We, as modern human beings are not accustomed to uncertainty. The longevity of this Pandemic is like nothing else we have experienced in our lifetime (unless you are like 125 years old and lived through the 1918 Pandemic). Surge capacity helps us get through short periods of crisis, but in times like these (another phrase I am growing weary of) we have to develop new ways to cope.

One thing we can do is recognize the waves; we are going to have periods of great inspiration, followed by periods of apathy or despair. Allow these waves to come and go. If you are a natural problem solver, this is extremely difficult. When you or someone around you is in a low mood, the inclination is to try and make it better. My husband can attest to how much it pisses me off when someone tries to cheer me up: “Just let me be unhappy for a few days! Damnit I am processing! Step OFF!”

Same goes for people who thrive on routine. I am one of those people. Unfortunately, I am not good at CREATING a routine, but I perform at my best when I have one. Before the Pandemic began, I would drop my kids at school at 8am, go to the gym for 30-40 min, then head to the coffee shop with my laptop for a flat white latte. I could focus on my work, write, read, and expand my coaching toolbox. By 11am I was loaded up with caffeine, endorphins, and crazy energy.

Now, I drag my ass out of bed, make coffee, sit at the kitchen table, and open my laptop. Sometimes I hit the gym or go for a walk, but it’s not a daily routine like when school was in session. These days, I have to psych myself up to just get dressed and do even those simple things.

Loss of routine, loss of rituals, loss of a daily schedule, all difficult in any situation. But unlike a natural disaster or a death, this time, our loss has no edges. It’s ambiguous at best, but it’s still loss. We are grieving, and there are stages to grief. Understanding this helps us to wrap our minds around the way we are feeling and why our feelings change without a clear pattern.

So – what do we do?

Well, we can start by accepting that this Pandemic sucks, it is going to keep sucking, and that we don’t know when it won’t suck. We also have choices we can make.

We can choose to either hold ourselves to an impossible standard of being effective, successful, and accomplishing great feats every day, OR we can be kind to ourselves during the low points, be grateful for the high points, and surf the bursts of awesome when they come along.

We can either look for things to be pissed about, argue about, or fight about, to get a little adrenaline rush of superiority, OR we can find instances of humanity, creativity, hilarity, goofiness, and laughter. (I love TikTok; it has all of that.)

One of the best things you can do during all of this is to find things that make you feel good and that raise your energy level; seek out things that inspire you. When you’re in a great mood list the reasons why, and put it somewhere. Decorate the list with stickers and stuff. (I like stickers and colored pens, okay?!? But I get it; that may not be your jam.)

Put that list somewhere and when you’re low, look at it. If there are things on it like: taking a bubble bath, painting your toenails, doing a facial mask, or sweeping the porch, then do those things! Bookmark articles that inspire you, or make you laugh, or remind you that what you’re feeling is normal (like this one)! Then go back and reread them and look for others.

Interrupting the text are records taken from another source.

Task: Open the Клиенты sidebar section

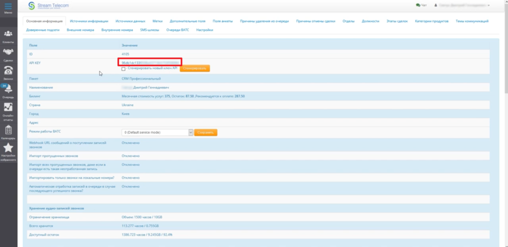Action: click(x=8, y=35)
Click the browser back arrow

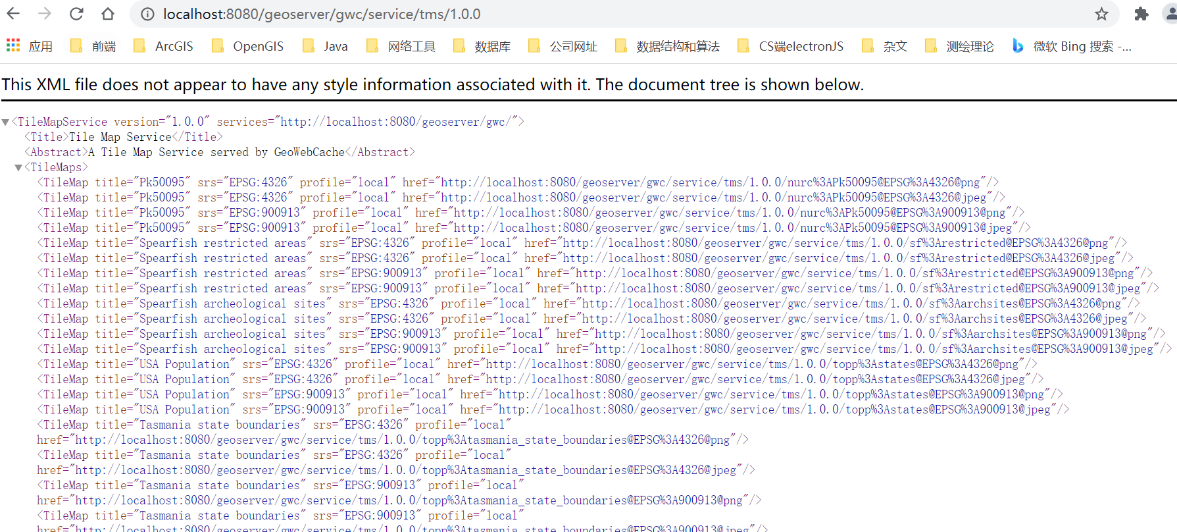coord(13,14)

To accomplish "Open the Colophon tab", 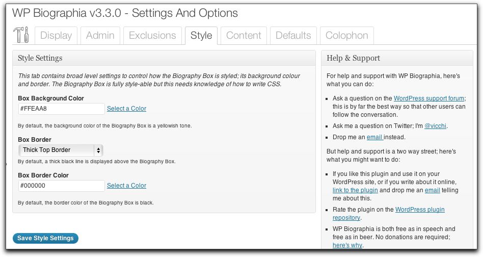I will click(346, 36).
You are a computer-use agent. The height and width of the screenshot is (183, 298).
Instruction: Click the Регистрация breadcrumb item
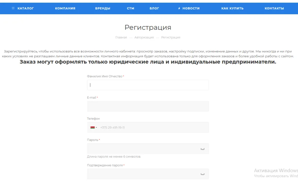[x=171, y=37]
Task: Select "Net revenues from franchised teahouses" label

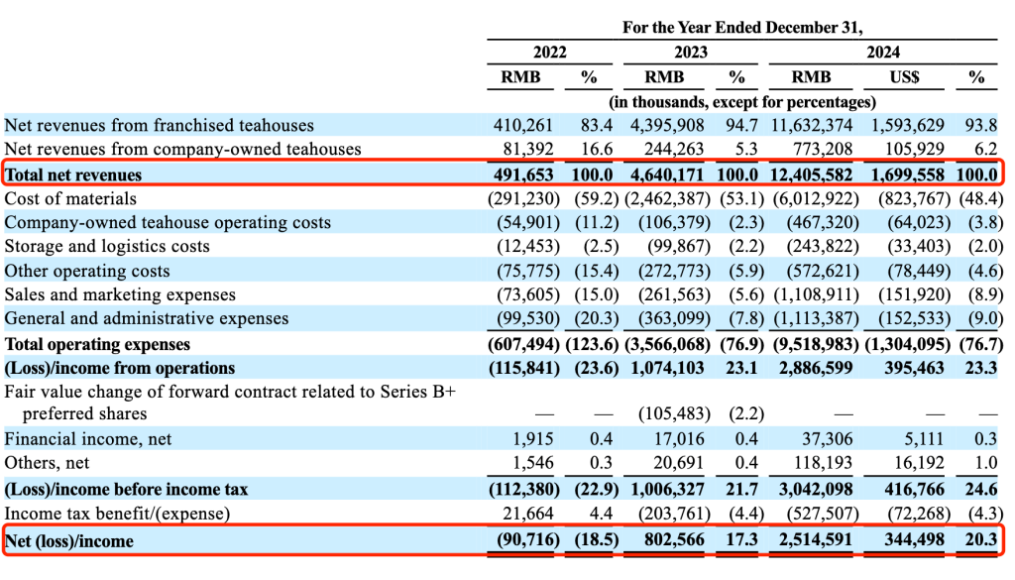Action: (x=160, y=125)
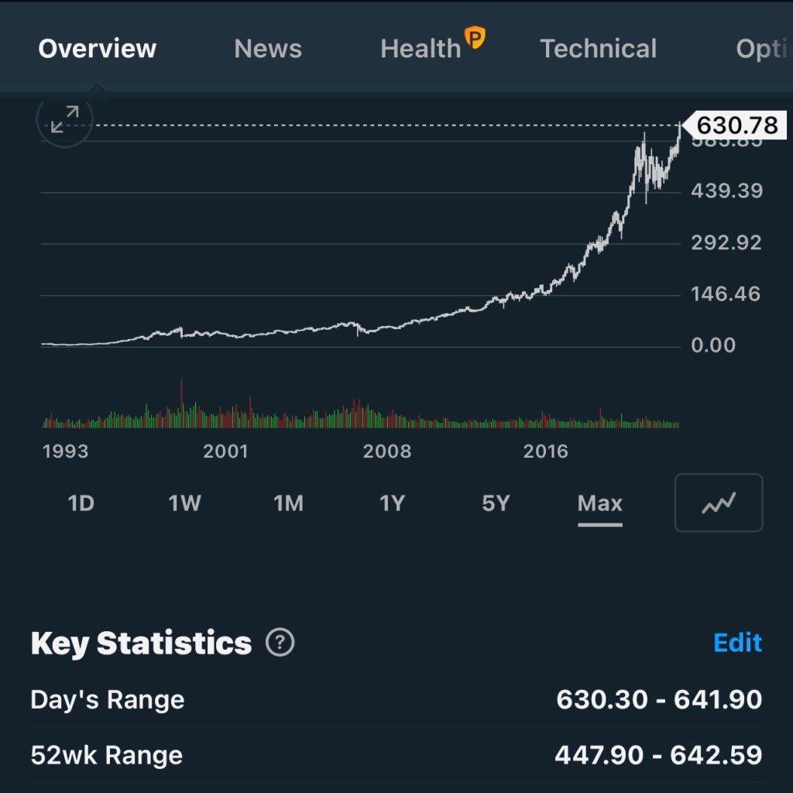
Task: Pick the 5Y time range
Action: click(x=496, y=503)
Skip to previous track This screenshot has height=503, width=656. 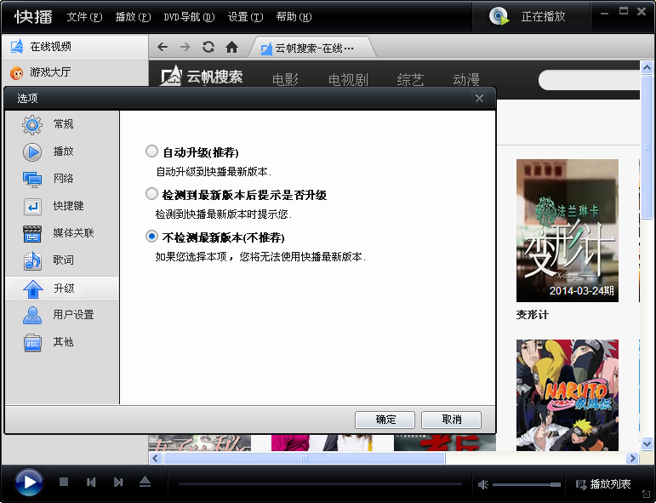pyautogui.click(x=91, y=483)
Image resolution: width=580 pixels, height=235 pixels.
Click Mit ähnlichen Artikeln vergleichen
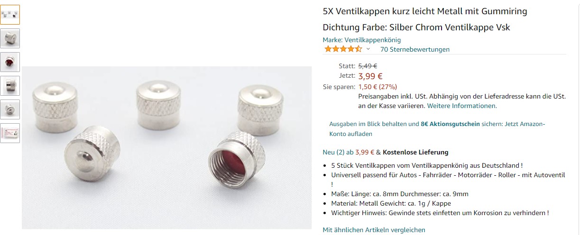(374, 230)
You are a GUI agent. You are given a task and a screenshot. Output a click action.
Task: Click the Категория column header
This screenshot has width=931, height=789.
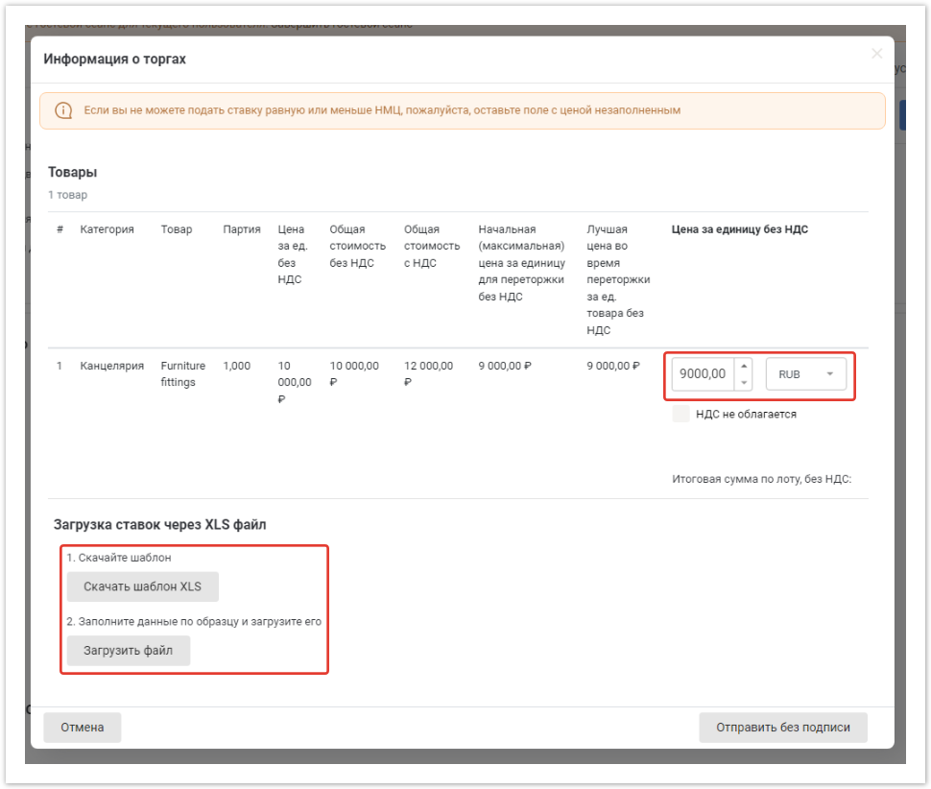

Anyway, honey, you’re okay. Maybe you’re not feeling okay today, and you could wake up feeling the same way tomorrow. But by Friday, you could be super excited, write something brilliant that changes someone’s life, or cook the best dinner EVER and you overhear your kids talk about how good it was. You could wake up with a spring in your step, go for a walk in nature, and see something amazing and beautiful. You could start a business, write a book, or change someone’s life for the better with kind words and a smile.

So, be gentle with yourself today. You’re okay.  You’ve got this. We all do. I’m here if you need me.